Two plants of the same species grow side by side. One is assaulted by insects, one not. On an individual plant, some leaves get eaten, some not. This doesnt happen at random, but is caused by the fungi that live within the foliages and roots of the plant.
Imagine you are holding a shoot of the dahlia plant, pictured below. How many species do you have in your hand? The answer is most certainly not one, but likely somewhere between 20 and 30. This is because every plant has fungi and bacteria that live on its surface( called epiphytes) and within its tissues( called endophytes ).
If the stem is still attached to its roots then the number of species would easily double. The roots contain lots of endophytes and a separate group of fungi, called mycorrhizas. These fungis grow into plant roots and form a symbiotic relationship in which the fungus donates nutrients( principally phosphate and nitrate) to the plant, in return for a supplying of carbon.
Dahlia is full of fungi. Alan Gange, Author
There has been a recent upsurge of interest in these fungi, as their presence can affect the growth of insects that assault plants. Research at Royal Holloway has shown that mycorrhizal fungi reduce the growth of many bugs, by increasing the plants chemical defenses. Our most recent run shows that endophyte fungu, the ones that live within plant tissue, can also cause plants to make novel chemicals.
So both endophytes and mycorrhizas can be thought of as plant bodyguards, where both partners benefit from business associations. The fungi gain refuge and resources, while the plant gains a natural pest protection system. The challenge is to exploit this natural system in agriculture and horticulture. However, these sorts of fungi are rare in crop plants thanks to years of fungicides, fertilisers and plant breeding, and modern harvests have far fewer natural fungal partners than their equivalents in the wild.
The mushroom get sugar and oxygen from the tree and returns minerals and carbon dioxide. jps/ www.shutterstock.com
Plants Can Opt Their Fungal Partners
In a wildflower grassland, many plants grow in close proximity but these plants can have entirely different fungal bodyguards. Although the plants grow in the same conditions, with the same spores floating around, they appear to select which fungi colonise their tissues.

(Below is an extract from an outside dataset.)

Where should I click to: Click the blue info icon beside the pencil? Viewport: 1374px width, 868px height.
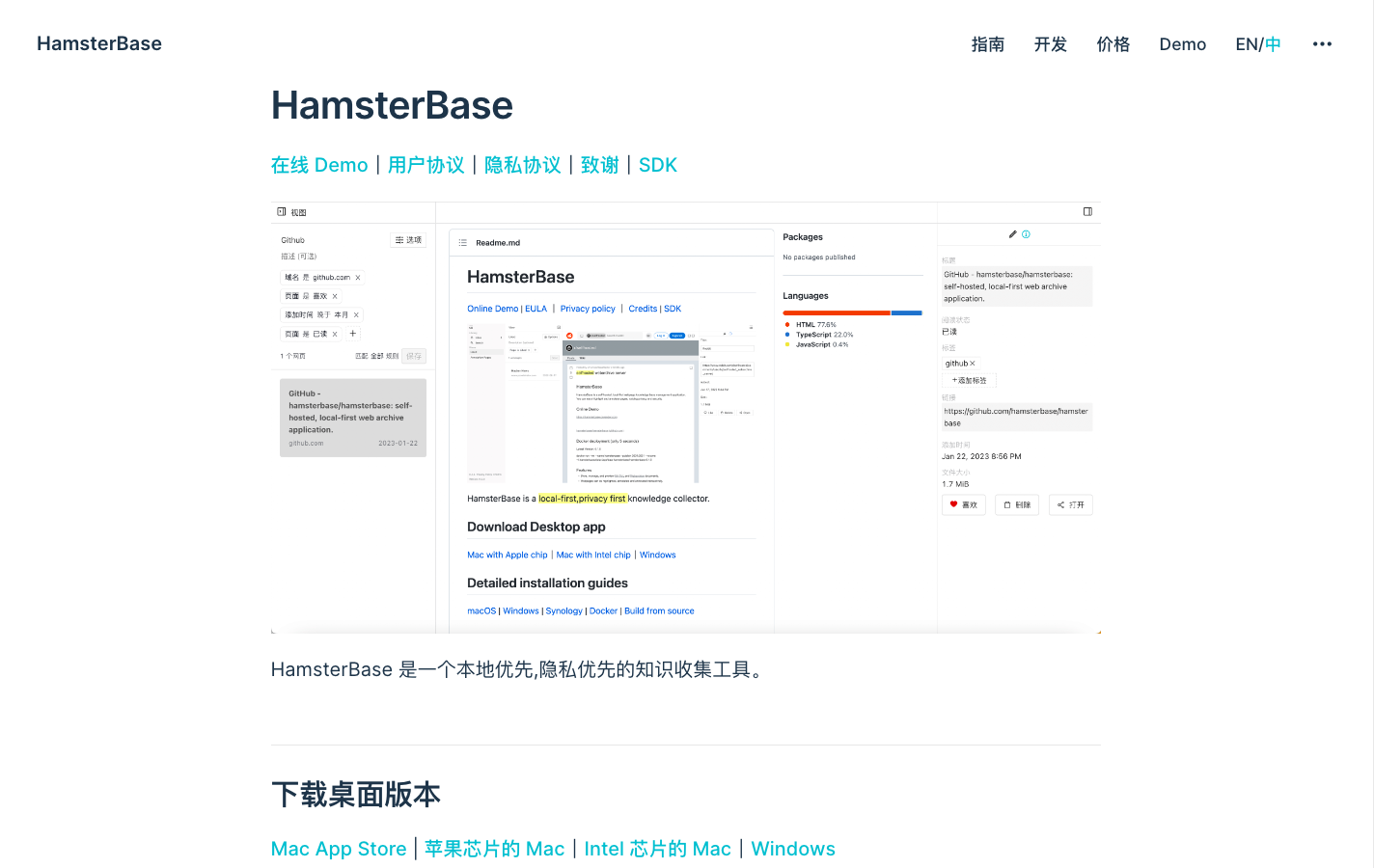1027,233
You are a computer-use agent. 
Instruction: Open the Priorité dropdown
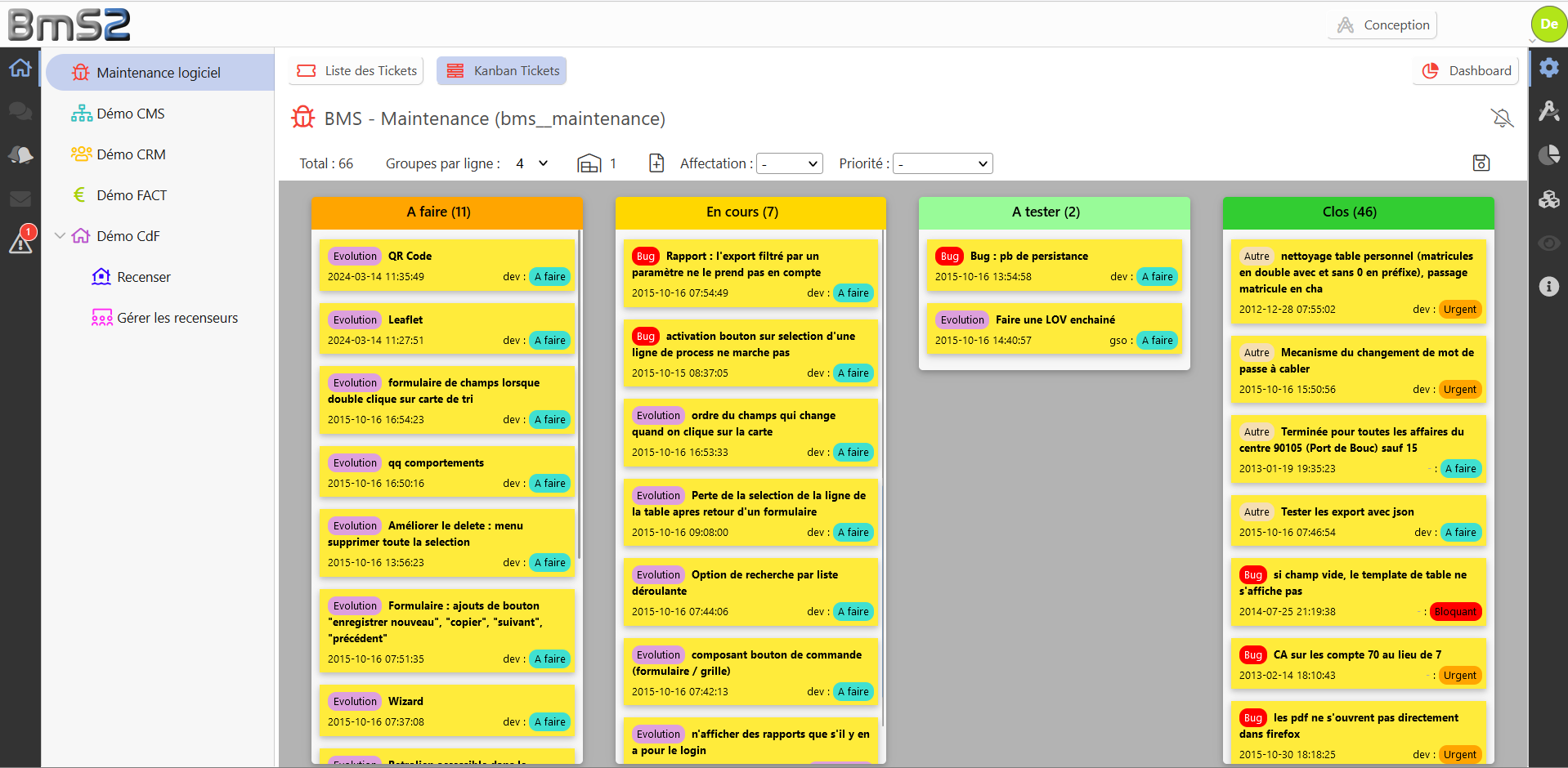pos(942,164)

Perhaps more intriguing is that different fungi exert different effects on bugs, a phenomenon called ecological specificity. In nature, plants seem to select the fungu that will provide them with maximum benefit. If were to use this in agriculture, current challenges is to find the right combinations of fungus that will provide crops with protection against pests and diseases.

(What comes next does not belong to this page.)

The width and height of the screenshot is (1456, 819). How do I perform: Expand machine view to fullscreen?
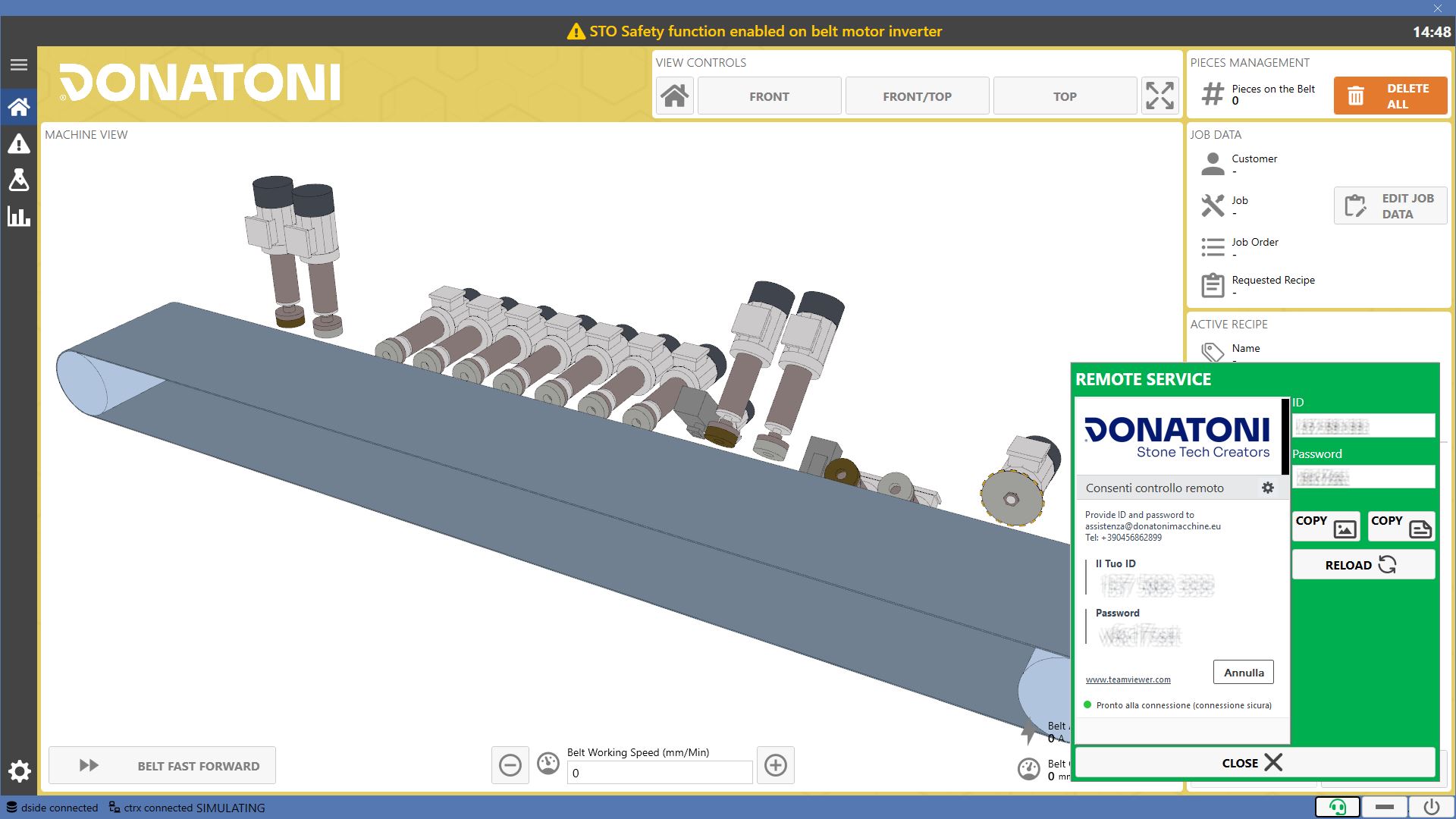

There is a separate group of fungi, called entomopathogens, that kill bugs. These fungi can also live within plant tissues, meaning that if an insect eats an infected leaf, it ingests a killer fungus. There is evidence that plants particularly allow these most beneficial of bodyguards to colonise their tissues extensively more so than other tissue-dwelling fungi.
The Fungal Internet
The chemicals produced by all of these fungi travel throughout the plant. Some fungi in the root can change the host plants chemistry to keep leaf-feeding insects largely at bay, which may well be one reason why cultivating a rich soil full of useful microbes can lead to reduced pest problems above ground.
Fungal-tree internet: underground mycelia can transports alarm chemicals from plant to plant. sigur/ www.shutterstock.com
Other mycorrhiza( root) fungi can change the chemical makeup of a plants leaves, and we have found that these chemicals can attract parasitoid bugs to give another level of defence they can reduce insect growth by making foliages less edible, while simultaneously helping the plant to bellow parasitic insects that assault the herbivores.
Perhaps even more exciting is the discovery that networks of fungu in the clay can link many plants together. The mushrooms you see above ground are simply the fruiting the organizations of a larger organism below the surface, composed of thread-like material called mycelium.
Each mycelial thread( a hypha) has a structure like a drain tube. When plants are assaulted by insects, they make alarm chemicals that are transported to neighbouring plants through this tube network. Unattacked plants respond to these alarm signals by producing chemicals to ward off an impending attack.
This may be why no-dig gardening is suppose by many to produce healthier harvests than commercial agriculture, where this fungal network is continuously disrupted by ploughing.
Plants and fungi do not exist in isolation, but instead form a cooperative in the war against insect pests. Even better is that the fungis are perfectly edible if you had a salad recently, youll have plenty of endophytes within your belly right now.